Windows S5R2 App 4.33 available for Beta Test

archae86
archae86
Joined: 6 Dec 05
Posts: 3145
Credit: 7057134931
RAC: 1603667

RE: I maybe found why it

Message 70661 in response to message 70660

Quote:
I maybe found why it went wrong for me. In the app_info that was attached to the beta the app name is "einstein_S5R2" but now when I´m running the official Boinc is calling it "Hierarchical all-sky pulsar search" that must be why Boinc exited the unfinished WU for me .


I had one result in progress, and one in queue. I marked the unstarted one "suspend", and when the in progress one had reported in exited boincmgr and deleted ap_info.xml.

On restart and unsuspend, the unstarted one started and instantly errored.

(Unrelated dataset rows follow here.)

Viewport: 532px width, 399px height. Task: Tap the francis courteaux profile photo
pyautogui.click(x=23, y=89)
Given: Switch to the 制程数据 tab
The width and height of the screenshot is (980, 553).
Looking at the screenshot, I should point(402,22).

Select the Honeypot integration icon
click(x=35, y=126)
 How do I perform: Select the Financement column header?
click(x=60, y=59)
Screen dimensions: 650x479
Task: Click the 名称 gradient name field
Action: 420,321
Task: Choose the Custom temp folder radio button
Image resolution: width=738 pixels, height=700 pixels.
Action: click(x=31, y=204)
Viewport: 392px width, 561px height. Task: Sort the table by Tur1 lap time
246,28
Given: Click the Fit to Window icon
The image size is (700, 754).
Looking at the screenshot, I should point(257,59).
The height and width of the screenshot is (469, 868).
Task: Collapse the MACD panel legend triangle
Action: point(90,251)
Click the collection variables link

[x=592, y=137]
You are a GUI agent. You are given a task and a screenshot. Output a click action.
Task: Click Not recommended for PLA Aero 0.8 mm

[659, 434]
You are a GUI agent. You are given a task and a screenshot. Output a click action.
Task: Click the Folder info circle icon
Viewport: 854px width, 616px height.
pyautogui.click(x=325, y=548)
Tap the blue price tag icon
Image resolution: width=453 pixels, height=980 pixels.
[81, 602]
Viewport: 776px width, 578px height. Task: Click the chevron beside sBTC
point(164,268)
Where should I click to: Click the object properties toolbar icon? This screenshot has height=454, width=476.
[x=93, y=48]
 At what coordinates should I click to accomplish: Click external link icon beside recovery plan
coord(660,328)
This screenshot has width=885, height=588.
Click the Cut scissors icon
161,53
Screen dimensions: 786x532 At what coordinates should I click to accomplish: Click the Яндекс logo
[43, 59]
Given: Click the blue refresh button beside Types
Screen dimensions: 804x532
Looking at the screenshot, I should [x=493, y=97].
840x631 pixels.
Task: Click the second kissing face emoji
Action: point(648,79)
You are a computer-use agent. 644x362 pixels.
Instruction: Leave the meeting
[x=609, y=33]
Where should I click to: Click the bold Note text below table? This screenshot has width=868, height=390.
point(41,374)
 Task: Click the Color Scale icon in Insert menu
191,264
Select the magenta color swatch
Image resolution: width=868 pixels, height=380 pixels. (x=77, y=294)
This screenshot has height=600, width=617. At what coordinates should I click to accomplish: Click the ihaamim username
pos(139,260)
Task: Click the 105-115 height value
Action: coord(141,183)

On the reporting page, this result lists as:
Outcome: client error
Client State: compute error

std errout notes the error as:
-185 (0xffffff47)

While it is a bit antisocial to allow results to error out this way, I think Einstein at the moment has enough spare server capacity that this is an acceptable alternative to running one's queue all the way down to zero. All the results I have in queue are pretty fresh, so I'm not delaying my quorum partners by much. Suspending Einstein fetch, and running the queues to zero, would give me a huge overfetch of SETI (I give it about 8%).

Bernd Machenschalk
Bernd Machenschalk
Moderator
Administrator
Joined: 15 Oct 04
Posts: 4273
Credit: 245213101
RAC: 12863

As some firewalls etc.

As some firewalls etc. apparently are blocking to download the PDB by the App, we again bundled the PDB file with the official App. This might be an intermediate measurement while we rely so strongly on the debugger feedback.

I don't know for sure, but my guess is that this error when deleting the app_info.xml happens as the client finds the pdb file missing and thus errors the result. To test (and hopefully avoid) this, try to downlad the pdb manually from the link I gave in a message to Gary before removing the app_info.xml.

Gary, are you using a proxy? I'm afraid the App doesn't inherit the proxy settings from the client.

BM

BM

archae86
archae86
Joined: 6 Dec 05
Posts: 3145
Credit: 7057134931
RAC: 1603667

RE: As some firewalls etc.

Message 70663 in response to message 70662

Quote:

As some firewalls etc. apparently are blocking to download the PDB by the App, we again bundled the PDB file with the official App. This might be an intermediate measurement while we rely so strongly on the debugger feedback.

I don't know for sure, but my guess is that this error when deleting the app_info.xml happens as the client finds the pdb file missing and thus errors the result. To test (and hopefully avoid) this, try to downlad the pdb manually from the link I gave in a message to Gary before removing the app_info.xml.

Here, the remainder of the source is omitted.